Built on sound science, unlike many crop nutrition products, growers like the products as they see clear results.”

NUTRIENT BEHAVIOR:
Levity’s product portfolio
  • Calcium: deficiency leads to bitter pit in apples; strawberries are prone to mould. Levity developed LoCal technology, containing a naturally occurring calcium transport stimulant, to promote calcium uptake. Levity’s technology is regarded as the ‘gold standard’.
  • Boron: necessary for yield, quality and health. But mobility varies between crops and crop growth stages; assessing need is difficult, yet it’s phytotoxic if applied in excess. Levity’s low-rate boron product employs a special stimulant to trigger the plant to use and direct boron according to need.
  • Nitrogen: a leader in nitrogen efficiency, Levity’s nitrogen technology delivers amine direct to the plant, avoiding breakdown to nitrate (a source of pollution). LimiN renders the NH2 nitrogen invisible to soil bacteria: growers apply less nitrogen while achieving the same results.
  • Silicon: troublesome in plant nutrition, despite its status as the second-most abundant element on Earth. A 12-year research program identified the substances responsible for plant silicon transport and replicated them, resulting in Si-X – yielding 1.2t/ha extra in trials on wheat.
  • Manganese: essential for chlorophyll synthesis, but difficult to apply successfully. Levity used its LimiN technology and combined it with another in-house development Catalyst, to promote the uptake of a range of nutrients including manganese.
  • Molybdenum: involved in nitrogen processing but also involved in fruit ripening: it’s a component of abscisic acid (ABA). Fruit ripened with ABA doesn’t go soft, unlike fruit ripened with ethylene. Levity used a previously developed ‘building block’ component that encourages the plant to make use of any nutrient it finds in abundance: in this case, molybdenum applied as soon as the fruit enters the maturation phase.

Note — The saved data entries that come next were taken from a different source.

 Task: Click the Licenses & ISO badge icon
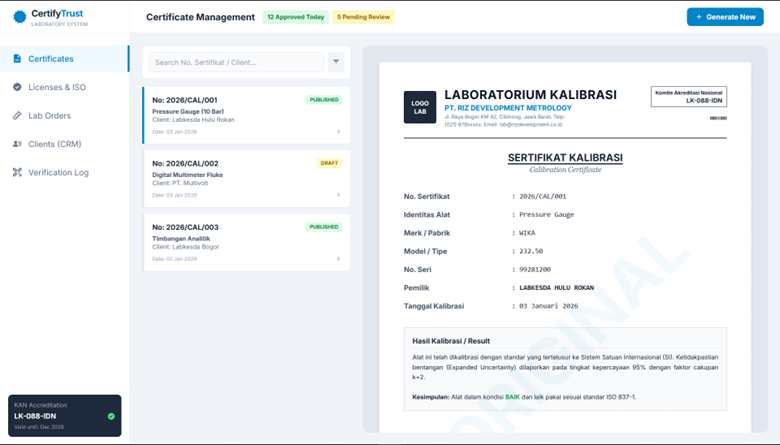tap(17, 87)
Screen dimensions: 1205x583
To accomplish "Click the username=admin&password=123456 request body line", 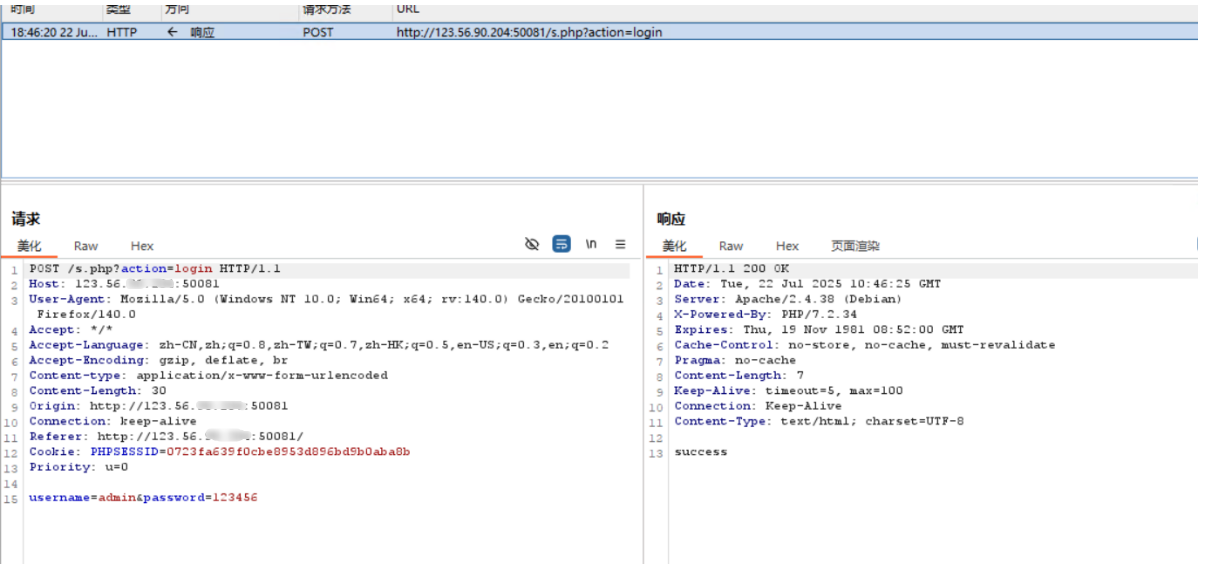I will pos(143,497).
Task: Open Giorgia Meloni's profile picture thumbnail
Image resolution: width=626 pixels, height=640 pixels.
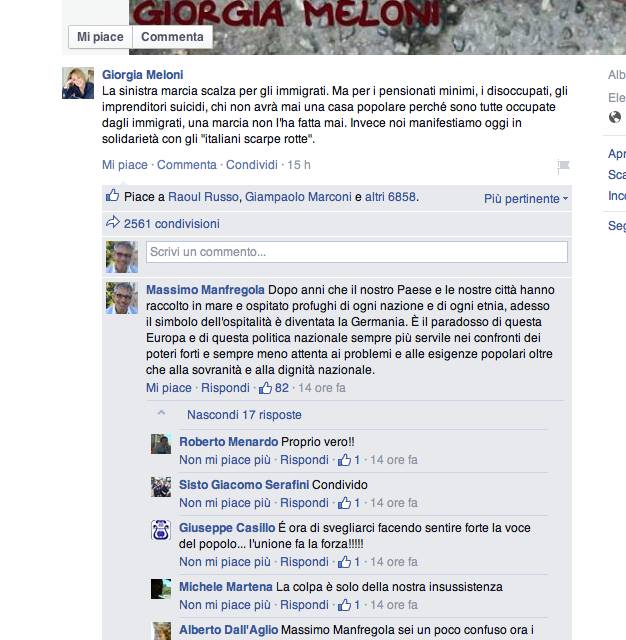Action: 78,83
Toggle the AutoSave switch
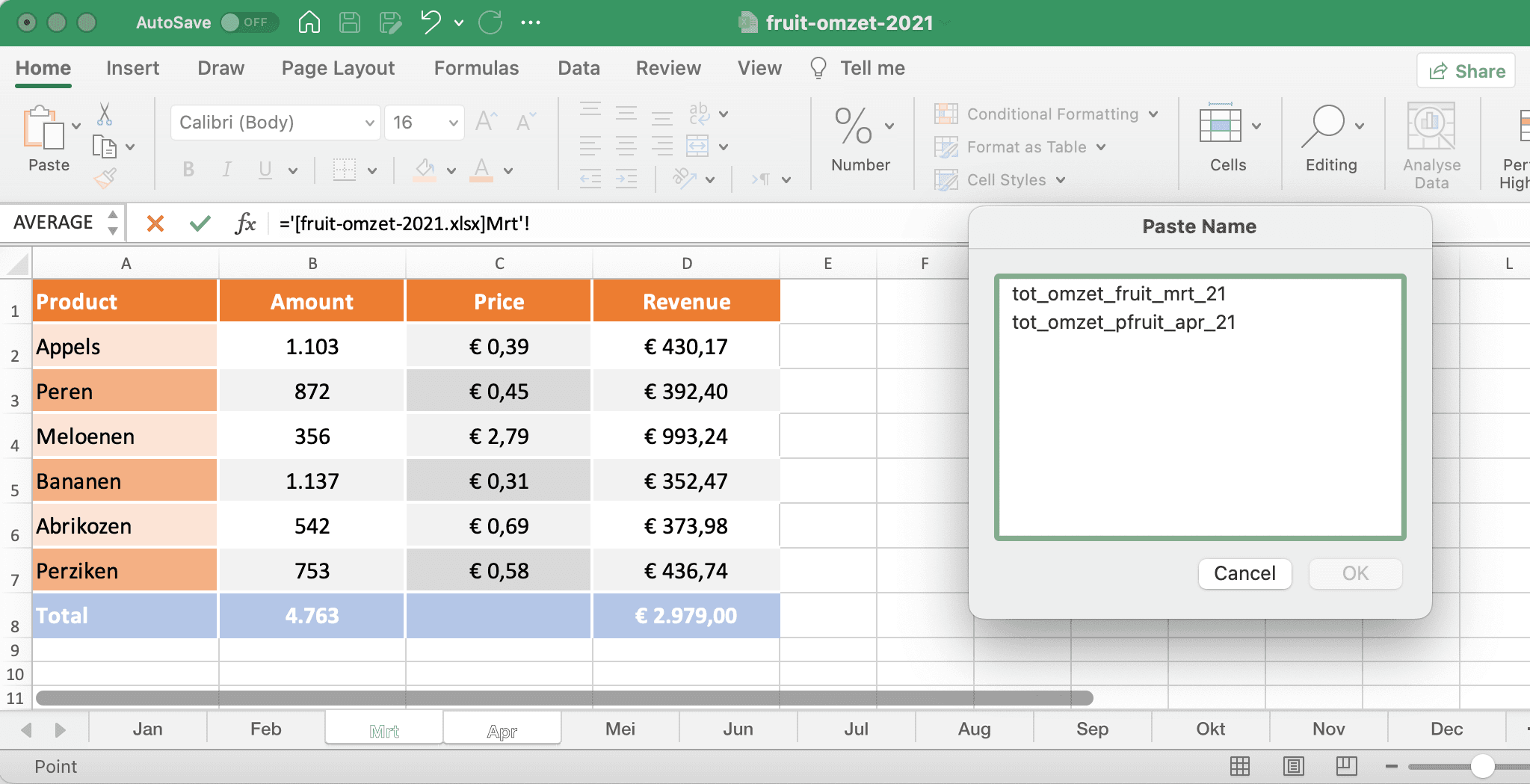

  • Iron: often a problem for farmers on calcareous, high pH soils, iron is another constituent of chlorophyll and metabolically important. But iron is also used as an enzyme co-factor in nitrate reduction: cultivated plants can use as much as 70% of their available iron in this way. Dr Marks found Levity’s stabilized amine held the key: reducing the plant’s need to process nitrates keeps iron available for other purposes. Moreover, linking iron to amine ensures the plant draws in sufficient levels, while amine boosts root development for better nutrient absorption overall.